All those who received the Khedive's Sudan Medal for service on the Nile during 1896–98 also received the Queen's Sudan Medal.

==Appearance==
The medal is circular, 39 millimetres in diameter, and awarded in silver to soldiers of the Egyptian and British armies, and in bronze to a small number of non-combatants, mainly grooms from the Indian Army and officers’ servants. The obverse bears the Arabic cypher of the Khedive, and the Hijri year 1314. The reverse shows an oval shield superimposed over a trophy of flags and arms. The medal hangs from a straight bar suspension.

For British troops, the recipient's name and details were engraved on the medal's edge. Those awarded to Egyptian and Sudanese recipients were named in Arabic script, although some, particularly later issues, were awarded unnamed.

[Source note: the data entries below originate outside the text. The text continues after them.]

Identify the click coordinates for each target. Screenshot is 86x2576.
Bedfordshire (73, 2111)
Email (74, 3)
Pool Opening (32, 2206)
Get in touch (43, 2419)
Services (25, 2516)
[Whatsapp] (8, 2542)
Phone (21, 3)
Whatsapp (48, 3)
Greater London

The ribbon of the medal is 38 mm wide. It is yellow with a broad centre stripe of blue, representing the Nile flowing through the desert.

==Clasps==
As many as ten clasps on one medal have been documented to members of the Egyptian Army. The medal is seldom seen with more than two clasps to British regiments since, apart from a number of small detachments, no British unit was present at more than two actions, the principal ones being the Atbara and Khartoum.
Fifteen different clasps were authorised and awarded:
- Firket (7 June 1896)
- Hafir (19-26 September 1896)
- Abu Hamed (7 July 1897)
- Sudan 1897
- The Atbara (8 April 1898)
- Khartoum (2 September 1898) (For the Battle of Omdurman)
- Gedaref (7 September to 26 December 1898)
- Gedid (22 November 1899)
- Sudan 1899
- Bahar-ed-Ghazal 1900–02
- Jerok (January to March 1902
- Nyam-Nyam (January to May 1905)
- Talodi (2-15 June 1905)
- Katfia (April 1908)
- Nyima (1-21 November 1908)

A number of medals were awarded with no clasp, including for service during 1896 to an Indian Army force based at Suakin, and to the crews of HMS Melita and HMS Scout, that served off the Sudanese coast during the same period.